We see each other all the time—you guys are coming over for a barbecue on Sunday.
“But you’re very remote. It would be nice to get together – just the two of us to catch up. We haven’t spoken alone since I left the office. I miss that.”
Things are pretty much the same with me. Nothing to talk about. Give D a call; she could use a lunch out or a day of shopping. You know me, I never had much to say.
J was gone from me. But he left Mom and Dad too.

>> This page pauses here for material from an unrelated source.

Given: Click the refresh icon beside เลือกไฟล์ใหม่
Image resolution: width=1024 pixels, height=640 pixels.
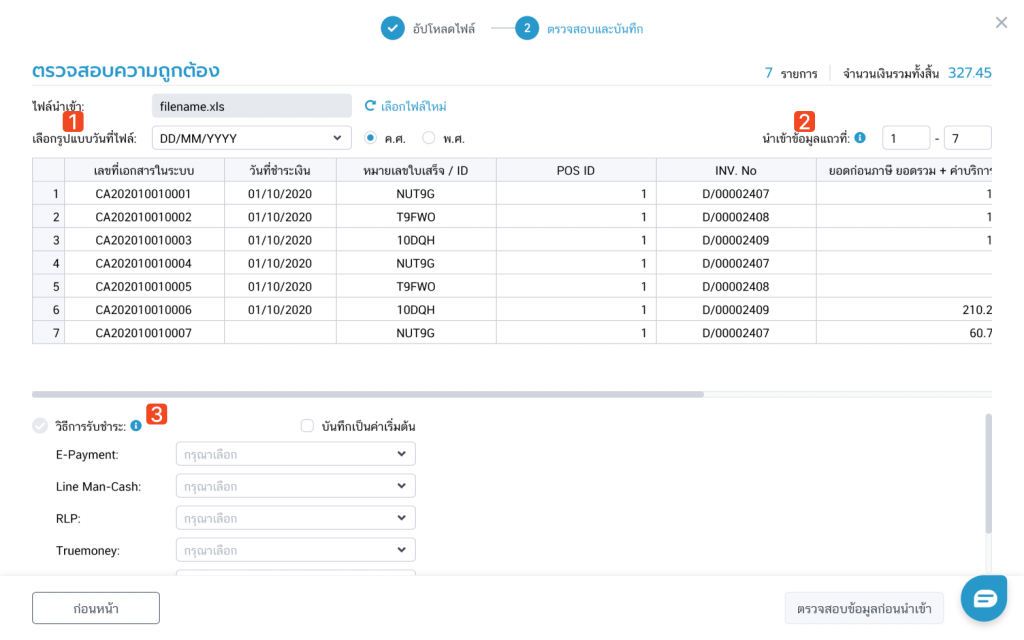Looking at the screenshot, I should coord(370,106).
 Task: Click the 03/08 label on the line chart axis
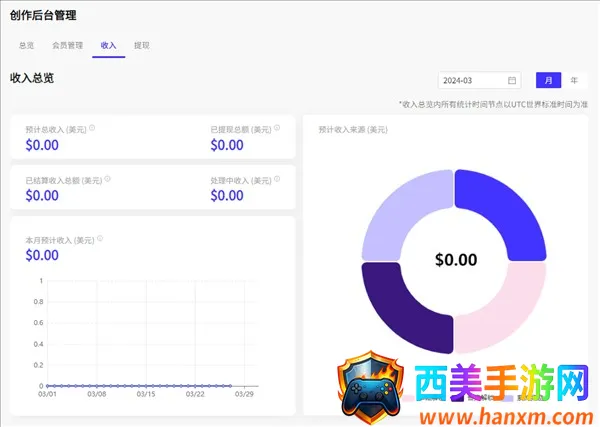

Thank God, Dad and I can always count on you and J when we need help or advice, Mom often said. And they often did. We were always the ones called on—particularly about our older siblings (and so the family triangles multiplied!). But most of these crises took place when J was a young father of two boys and his only family life was more than full—he was juggling family, school and full-time work—meanwhile, being called by Mom to help with the crisis of the day in the family. Sadly, I was less available to help and in some cases more needy of attention myself—first by my own fractured marriage and life, then my graduate studies and life as a single person and finally my second marriage and motherhood. Eventually, the signs of wear were beginning to show on J. I suspect he was feeling overloaded, tired of caregiving, and abandoned. He became very moody and receded into himself. Clearly, he wanted to be alone. He let his wife take his place in all relationships. Even with me. I missed him terribly and kept trying to reach him but he was unresponsive. I was hurt and resented being ‘turned over’ to his wife. Our friendship, almost overnight, became the familiar triangle with her replacing him and him a shadowy non-participant. Not surprisingly, like Dad. Eventually, I stopped pursuing him.
But life was more than a loss for J. As he moved further and further inside himself and away from family, he discovered sculpting. Though remarkable in his own right, he had lived most of his young life in S’s shadow. His gift for art wasn’t really taken seriously by us until well into adulthood when he began to sculpt. In reality, his talent was completely eclipsed by S. Not surprisingly, today, he sculpts as he lives: privately. He prefers not to be known. He sculpts for the pure love of the art and the act of the art, yet he proudly shows his work to family and friends. In fact, it was sculpting that started us talking again.
At a family gathering, I asked, “How’s the work going?”
Come down to the studio, he offered. I’m working on a new piece of Mom and Dad.
Then later, “Don’t they look like they’re standing on the church steps after Mass?”
“It’s uncanny. It’s them bowing toward each other—she whispering a secret, him giving his undivided attention.” I was stunned at the power of the work. His subjects appeared to move in space and speak. They were alive. He began to give pieces to me for Christmas, a birthday…
This new relief looks like you. Take it. I cast an extra.
Thus began a renewal of our friendship which took the form of a delightful monthly lunch that pleased both of us. For awhile. Inevitably, another incident would occur that would separate us again. The last, a conflict between me, his wife and son was six years ago. Aside from a periodic phone call to ask me about our sister’s health, we haven’t spoken since the day of our father’s funeral. I don’t expect that to change; despite our close friendship for so much of our lives, J and I ‘matured’ into siblings who do not trust each other. That’s very sad. But fortunately we were there for each other when we most needed it—as children.